# VITS TTS - Fast Text-to-Speech

This notebook demonstrates VITS TTS, which is optimized for speed and Apple Silicon GPU acceleration.

**Features:**
- Fast generation (~10 seconds)
- Apple Silicon MPS GPU acceleration
- Lightweight model (40M parameters)
- Good quality (though less natural than Bark)

In [1]:
# Load VITS TTS model - Apple Silicon optimized
from transformers import VitsModel, VitsTokenizer
import torch
import time

# Load VITS model (lightweight, Apple Silicon friendly)
model_name = "facebook/mms-tts-eng"  # English VITS model
tokenizer = VitsTokenizer.from_pretrained(model_name)
model = VitsModel.from_pretrained(model_name)

# Move to MPS if available
device = "mps" if torch.backends.mps.is_available() else "cpu"
model = model.to(device)

print(f"VITS model loaded on {device}")
print(f"Model size: ~40M parameters (much smaller than Bark)")

VITS model loaded on mps
Model size: ~40M parameters (much smaller than Bark)


In [2]:
# Generate speech with VITS
text = "Hello, this is VITS TTS. I generate speech quickly using Apple Silicon GPU acceleration."

# Tokenize input
inputs = tokenizer(text, return_tensors="pt")

# Move inputs to device
if device == "mps":
    inputs = {k: v.to(device) for k, v in inputs.items()}

print("Generating audio with VITS...")

start_time = time.time()
with torch.no_grad():
    # VITS uses forward() not generate()
    outputs = model(**inputs)
    audio_array = outputs.waveform
end_time = time.time()

print(f"Audio generated in {end_time - start_time:.2f} seconds on {device}")
print(f"Audio shape: {audio_array.shape}")

# Check the model's actual sample rate
model_sample_rate = model.config.sampling_rate
print(f"Model's sampling rate: {model_sample_rate}")

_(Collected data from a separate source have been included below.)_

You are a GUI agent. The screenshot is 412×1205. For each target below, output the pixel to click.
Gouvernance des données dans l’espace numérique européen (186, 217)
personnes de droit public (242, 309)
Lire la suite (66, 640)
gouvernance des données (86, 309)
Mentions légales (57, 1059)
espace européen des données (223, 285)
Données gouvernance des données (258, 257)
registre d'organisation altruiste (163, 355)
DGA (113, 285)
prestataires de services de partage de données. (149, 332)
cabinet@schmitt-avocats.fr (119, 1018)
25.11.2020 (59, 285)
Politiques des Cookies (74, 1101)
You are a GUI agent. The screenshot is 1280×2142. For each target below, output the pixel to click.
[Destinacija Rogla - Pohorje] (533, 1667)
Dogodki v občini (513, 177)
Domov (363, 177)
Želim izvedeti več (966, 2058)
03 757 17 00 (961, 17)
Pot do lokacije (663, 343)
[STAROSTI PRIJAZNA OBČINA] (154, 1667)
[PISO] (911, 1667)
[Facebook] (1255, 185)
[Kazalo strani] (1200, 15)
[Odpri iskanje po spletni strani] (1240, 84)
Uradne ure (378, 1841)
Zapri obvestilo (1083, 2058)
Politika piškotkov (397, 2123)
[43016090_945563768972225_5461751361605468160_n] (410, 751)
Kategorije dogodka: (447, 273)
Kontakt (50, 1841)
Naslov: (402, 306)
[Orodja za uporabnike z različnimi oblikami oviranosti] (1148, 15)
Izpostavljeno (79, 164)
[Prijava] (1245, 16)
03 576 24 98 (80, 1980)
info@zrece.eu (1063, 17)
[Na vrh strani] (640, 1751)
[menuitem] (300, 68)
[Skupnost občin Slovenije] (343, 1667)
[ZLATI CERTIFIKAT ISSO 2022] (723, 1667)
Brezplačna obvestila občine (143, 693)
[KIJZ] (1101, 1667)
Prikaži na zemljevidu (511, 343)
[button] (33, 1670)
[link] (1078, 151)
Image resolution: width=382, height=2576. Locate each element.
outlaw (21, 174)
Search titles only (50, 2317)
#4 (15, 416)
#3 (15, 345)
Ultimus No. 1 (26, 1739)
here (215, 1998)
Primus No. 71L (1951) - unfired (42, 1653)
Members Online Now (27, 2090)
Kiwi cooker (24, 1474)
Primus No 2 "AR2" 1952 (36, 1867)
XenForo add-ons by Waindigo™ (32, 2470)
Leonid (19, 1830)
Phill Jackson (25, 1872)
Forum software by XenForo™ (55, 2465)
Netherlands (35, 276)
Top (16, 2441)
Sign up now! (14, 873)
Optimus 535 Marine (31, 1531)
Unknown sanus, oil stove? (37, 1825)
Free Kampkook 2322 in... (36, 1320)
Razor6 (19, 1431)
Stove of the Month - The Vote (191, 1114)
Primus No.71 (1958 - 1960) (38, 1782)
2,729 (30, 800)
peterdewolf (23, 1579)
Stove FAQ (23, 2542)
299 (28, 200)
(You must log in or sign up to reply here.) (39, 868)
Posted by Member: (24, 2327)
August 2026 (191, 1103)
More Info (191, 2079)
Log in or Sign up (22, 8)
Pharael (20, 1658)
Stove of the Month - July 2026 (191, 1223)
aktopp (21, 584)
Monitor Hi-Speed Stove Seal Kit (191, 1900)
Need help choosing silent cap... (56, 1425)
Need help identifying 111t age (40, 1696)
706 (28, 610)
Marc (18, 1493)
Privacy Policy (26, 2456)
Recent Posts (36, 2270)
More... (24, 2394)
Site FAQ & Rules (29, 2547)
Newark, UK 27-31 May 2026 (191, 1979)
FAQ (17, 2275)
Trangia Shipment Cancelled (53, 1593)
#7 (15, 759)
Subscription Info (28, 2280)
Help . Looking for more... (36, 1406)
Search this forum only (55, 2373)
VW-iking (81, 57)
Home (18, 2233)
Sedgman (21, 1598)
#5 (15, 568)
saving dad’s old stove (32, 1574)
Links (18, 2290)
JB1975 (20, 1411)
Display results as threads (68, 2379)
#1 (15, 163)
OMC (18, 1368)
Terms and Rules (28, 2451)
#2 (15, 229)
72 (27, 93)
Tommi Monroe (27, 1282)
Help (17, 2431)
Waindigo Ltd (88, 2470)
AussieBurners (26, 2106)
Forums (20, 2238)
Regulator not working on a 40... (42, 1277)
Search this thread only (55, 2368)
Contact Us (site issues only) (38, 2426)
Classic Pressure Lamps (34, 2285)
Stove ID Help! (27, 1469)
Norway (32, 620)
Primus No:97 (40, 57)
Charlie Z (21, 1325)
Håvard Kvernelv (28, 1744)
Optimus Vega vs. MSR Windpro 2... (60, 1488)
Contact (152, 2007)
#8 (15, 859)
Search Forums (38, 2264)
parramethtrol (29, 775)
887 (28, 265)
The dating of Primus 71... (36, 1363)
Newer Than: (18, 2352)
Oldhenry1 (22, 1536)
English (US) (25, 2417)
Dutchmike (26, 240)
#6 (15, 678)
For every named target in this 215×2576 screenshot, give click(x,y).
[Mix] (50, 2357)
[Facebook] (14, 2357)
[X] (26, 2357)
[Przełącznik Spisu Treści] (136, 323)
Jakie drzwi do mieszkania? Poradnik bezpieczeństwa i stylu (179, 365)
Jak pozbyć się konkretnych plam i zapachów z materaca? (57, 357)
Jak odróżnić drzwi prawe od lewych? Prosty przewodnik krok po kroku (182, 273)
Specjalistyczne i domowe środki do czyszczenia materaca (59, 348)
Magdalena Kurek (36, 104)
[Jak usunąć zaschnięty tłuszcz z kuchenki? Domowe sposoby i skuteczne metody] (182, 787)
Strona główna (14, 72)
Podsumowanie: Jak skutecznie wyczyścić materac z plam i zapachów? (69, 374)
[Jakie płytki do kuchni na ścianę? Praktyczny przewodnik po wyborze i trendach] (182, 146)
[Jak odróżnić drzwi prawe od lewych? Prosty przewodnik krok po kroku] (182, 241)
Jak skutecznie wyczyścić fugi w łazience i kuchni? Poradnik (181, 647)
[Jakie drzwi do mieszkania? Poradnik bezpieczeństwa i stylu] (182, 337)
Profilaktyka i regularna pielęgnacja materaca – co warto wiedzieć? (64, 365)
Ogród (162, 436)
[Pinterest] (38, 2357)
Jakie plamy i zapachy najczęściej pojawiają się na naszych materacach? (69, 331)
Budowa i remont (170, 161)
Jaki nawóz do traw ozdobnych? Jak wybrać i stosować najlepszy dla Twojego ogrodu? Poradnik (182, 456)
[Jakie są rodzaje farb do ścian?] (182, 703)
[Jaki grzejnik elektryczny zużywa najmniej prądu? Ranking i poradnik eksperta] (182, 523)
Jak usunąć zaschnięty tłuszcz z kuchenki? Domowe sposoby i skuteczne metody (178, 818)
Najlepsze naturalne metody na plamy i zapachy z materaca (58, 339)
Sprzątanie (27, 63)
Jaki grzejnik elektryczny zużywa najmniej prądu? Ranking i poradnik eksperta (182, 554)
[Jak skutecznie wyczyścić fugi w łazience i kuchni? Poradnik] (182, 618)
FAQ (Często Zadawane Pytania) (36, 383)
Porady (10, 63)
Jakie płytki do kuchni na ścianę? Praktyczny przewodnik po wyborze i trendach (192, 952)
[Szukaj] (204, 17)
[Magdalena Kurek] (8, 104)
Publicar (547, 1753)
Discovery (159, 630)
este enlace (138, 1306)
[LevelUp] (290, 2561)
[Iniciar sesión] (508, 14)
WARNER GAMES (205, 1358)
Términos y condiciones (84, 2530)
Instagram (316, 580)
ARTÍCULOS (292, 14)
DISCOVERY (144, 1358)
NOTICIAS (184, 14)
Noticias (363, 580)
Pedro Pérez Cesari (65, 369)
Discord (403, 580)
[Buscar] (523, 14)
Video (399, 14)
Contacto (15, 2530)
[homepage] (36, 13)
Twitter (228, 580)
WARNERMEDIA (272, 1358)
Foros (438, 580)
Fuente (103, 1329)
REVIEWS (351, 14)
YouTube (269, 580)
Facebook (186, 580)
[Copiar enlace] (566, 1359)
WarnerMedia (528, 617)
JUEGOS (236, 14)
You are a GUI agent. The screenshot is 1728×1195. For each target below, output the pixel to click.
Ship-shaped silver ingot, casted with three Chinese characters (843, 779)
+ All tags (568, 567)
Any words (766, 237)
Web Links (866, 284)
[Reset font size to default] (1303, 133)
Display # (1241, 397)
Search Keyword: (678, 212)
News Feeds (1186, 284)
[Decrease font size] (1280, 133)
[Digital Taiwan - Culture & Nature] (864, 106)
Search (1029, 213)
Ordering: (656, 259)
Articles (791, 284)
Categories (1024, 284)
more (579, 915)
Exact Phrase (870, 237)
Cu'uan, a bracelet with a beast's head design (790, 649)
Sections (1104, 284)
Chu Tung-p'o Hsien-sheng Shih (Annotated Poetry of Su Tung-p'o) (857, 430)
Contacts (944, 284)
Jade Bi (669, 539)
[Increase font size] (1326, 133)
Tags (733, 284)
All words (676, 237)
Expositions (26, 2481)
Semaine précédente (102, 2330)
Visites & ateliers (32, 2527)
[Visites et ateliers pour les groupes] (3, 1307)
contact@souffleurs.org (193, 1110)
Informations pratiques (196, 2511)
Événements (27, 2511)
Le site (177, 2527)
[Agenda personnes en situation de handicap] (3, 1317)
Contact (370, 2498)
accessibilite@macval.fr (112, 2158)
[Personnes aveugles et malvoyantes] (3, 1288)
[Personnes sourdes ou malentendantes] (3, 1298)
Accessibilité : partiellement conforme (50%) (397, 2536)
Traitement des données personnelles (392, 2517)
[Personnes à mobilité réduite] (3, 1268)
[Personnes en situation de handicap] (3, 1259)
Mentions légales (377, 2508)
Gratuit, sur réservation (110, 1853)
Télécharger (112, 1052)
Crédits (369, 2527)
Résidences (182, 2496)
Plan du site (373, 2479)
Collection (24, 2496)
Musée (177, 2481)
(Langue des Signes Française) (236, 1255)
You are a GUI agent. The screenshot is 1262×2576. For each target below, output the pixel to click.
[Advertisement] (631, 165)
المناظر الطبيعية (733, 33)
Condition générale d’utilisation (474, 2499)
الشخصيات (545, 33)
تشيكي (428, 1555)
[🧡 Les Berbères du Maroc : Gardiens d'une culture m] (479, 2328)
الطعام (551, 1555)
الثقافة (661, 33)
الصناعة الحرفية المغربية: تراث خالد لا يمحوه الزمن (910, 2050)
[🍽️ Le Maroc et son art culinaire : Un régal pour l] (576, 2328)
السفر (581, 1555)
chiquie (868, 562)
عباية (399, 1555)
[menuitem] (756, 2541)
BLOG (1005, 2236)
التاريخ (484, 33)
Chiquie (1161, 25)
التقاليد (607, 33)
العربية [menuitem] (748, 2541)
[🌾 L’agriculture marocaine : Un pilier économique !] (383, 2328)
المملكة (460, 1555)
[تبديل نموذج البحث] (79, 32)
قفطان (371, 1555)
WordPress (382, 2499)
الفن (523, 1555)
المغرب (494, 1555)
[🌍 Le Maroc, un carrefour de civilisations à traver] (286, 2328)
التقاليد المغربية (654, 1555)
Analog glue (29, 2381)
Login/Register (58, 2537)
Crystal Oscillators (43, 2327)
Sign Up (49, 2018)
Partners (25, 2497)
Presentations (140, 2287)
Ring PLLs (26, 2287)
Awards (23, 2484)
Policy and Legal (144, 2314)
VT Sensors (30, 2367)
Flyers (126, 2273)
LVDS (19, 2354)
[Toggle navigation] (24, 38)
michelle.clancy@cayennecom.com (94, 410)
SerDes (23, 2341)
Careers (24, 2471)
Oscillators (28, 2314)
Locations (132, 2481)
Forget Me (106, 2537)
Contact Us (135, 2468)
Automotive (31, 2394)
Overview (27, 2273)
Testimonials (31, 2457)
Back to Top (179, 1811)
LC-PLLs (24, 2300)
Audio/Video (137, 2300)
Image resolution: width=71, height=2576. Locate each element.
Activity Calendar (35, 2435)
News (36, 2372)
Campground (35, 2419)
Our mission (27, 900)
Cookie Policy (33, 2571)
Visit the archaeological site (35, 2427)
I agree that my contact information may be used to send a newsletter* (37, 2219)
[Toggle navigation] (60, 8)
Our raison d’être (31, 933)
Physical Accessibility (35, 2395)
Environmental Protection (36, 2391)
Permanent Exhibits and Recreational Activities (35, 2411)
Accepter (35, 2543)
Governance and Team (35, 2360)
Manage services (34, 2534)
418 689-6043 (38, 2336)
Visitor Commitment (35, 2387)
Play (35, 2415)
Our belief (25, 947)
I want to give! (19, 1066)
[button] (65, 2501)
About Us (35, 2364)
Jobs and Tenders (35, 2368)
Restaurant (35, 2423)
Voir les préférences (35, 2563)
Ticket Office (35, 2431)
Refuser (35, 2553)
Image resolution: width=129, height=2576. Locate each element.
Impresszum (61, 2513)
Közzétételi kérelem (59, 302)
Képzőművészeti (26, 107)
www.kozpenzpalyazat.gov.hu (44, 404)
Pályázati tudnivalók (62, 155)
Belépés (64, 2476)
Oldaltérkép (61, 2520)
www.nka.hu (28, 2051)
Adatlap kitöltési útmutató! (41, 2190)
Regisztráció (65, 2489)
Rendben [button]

# Convert to numpy for saving
vits_audio = audio_array.cpu().numpy().squeeze()

# Store speech data
vits_speech = {"audio": vits_audio, "sampling_rate": model_sample_rate}

Generating audio with VITS...
Audio generated in 10.80 seconds on mps
Audio shape: torch.Size([1, 90112])
Model's sampling rate: 16000


In [3]:
# Save VITS audio as MP3
import soundfile as sf
from pydub import AudioSegment
import numpy as np
import os

# Create output directory
os.makedirs("output", exist_ok=True)

# Save as WAV first
wav_file = "output/vits_output.wav"
mp3_file = "output/vits_output.mp3"

# Normalize audio to prevent clipping
audio_normalized = vits_speech["audio"] / np.max(np.abs(vits_speech["audio"]))

# Save as WAV
sf.write(wav_file, audio_normalized, vits_speech["sampling_rate"])

# Convert to MP3
audio_segment = AudioSegment.from_wav(wav_file)
audio_segment.export(mp3_file, format="mp3")

print(f"VITS audio saved as {mp3_file}")
print(f"Duration: {len(audio_segment)/1000:.2f} seconds")
print(f"Generation time: {end_time - start_time:.2f} seconds")
print("\n🚀 VITS TTS: Fast generation with Apple Silicon GPU!")

VITS audio saved as output/vits_output.mp3
Duration: 5.63 seconds
Generation time: 10.80 seconds

🚀 VITS TTS: Fast generation with Apple Silicon GPU!